Dede Scozzafava cares more about her fleeting discomfort in the face of tough questions than she does about liberty and the First Amendment rights of a reporter. That’s why her husband, a local union boss, filed a false police complaint against Weekly Standard reporter John McCormack.
Here’s how the Scozzafava campaign described the encounter to Politico:
This self-described reporter repeatedly screamed questions (in-your-face-style) while our candidate was doing what she is supposed to be doing: speaking with voters (remember, those who will decide this election?). And then he followed the candidate to her car, continuing to carry on in a manner that would make the National Enquirer blush. I have no doubt he intended to follow her home, too. His actions were reprehensible.
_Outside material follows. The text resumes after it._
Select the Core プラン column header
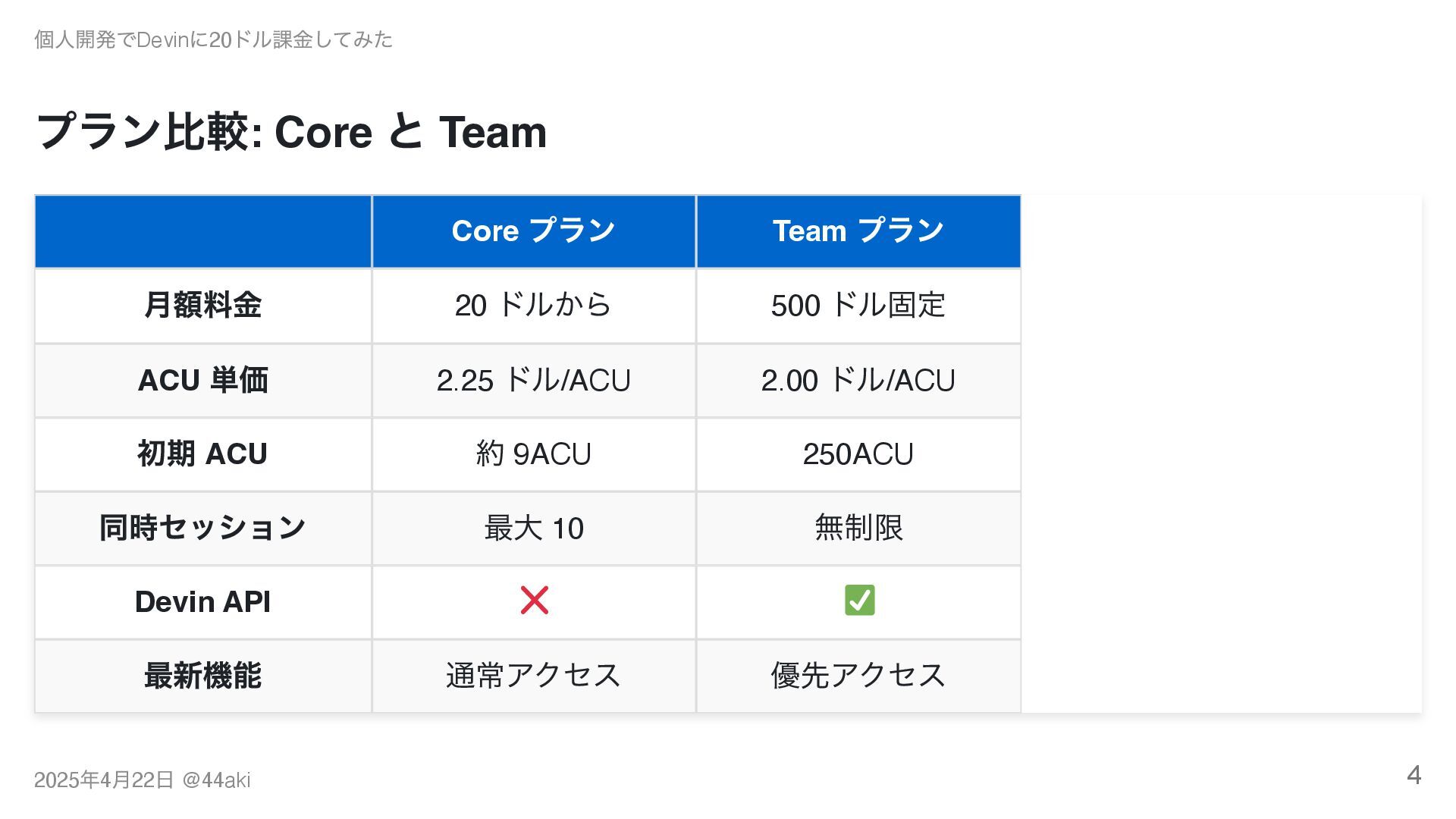click(534, 231)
Those are the facts.
While Scozzafava denies that calling the police was her suggestion, she expressed her support for the decision. “I’m not going to be physically intimidated or threatened,” she said. “He has every right to ask questions, but he doesn’t have a right to ask them in the manner that he did last night.”
An audio recording later confirmed that the Scozzafava campaign lied about reporter John McCormack’s style of questioning:
In the audio recording of the reporter’s questioning played for The Associated Press by McCormack, the reporter didn’t raise his voice, but repeated his unanswered questions several times, including one about abortion.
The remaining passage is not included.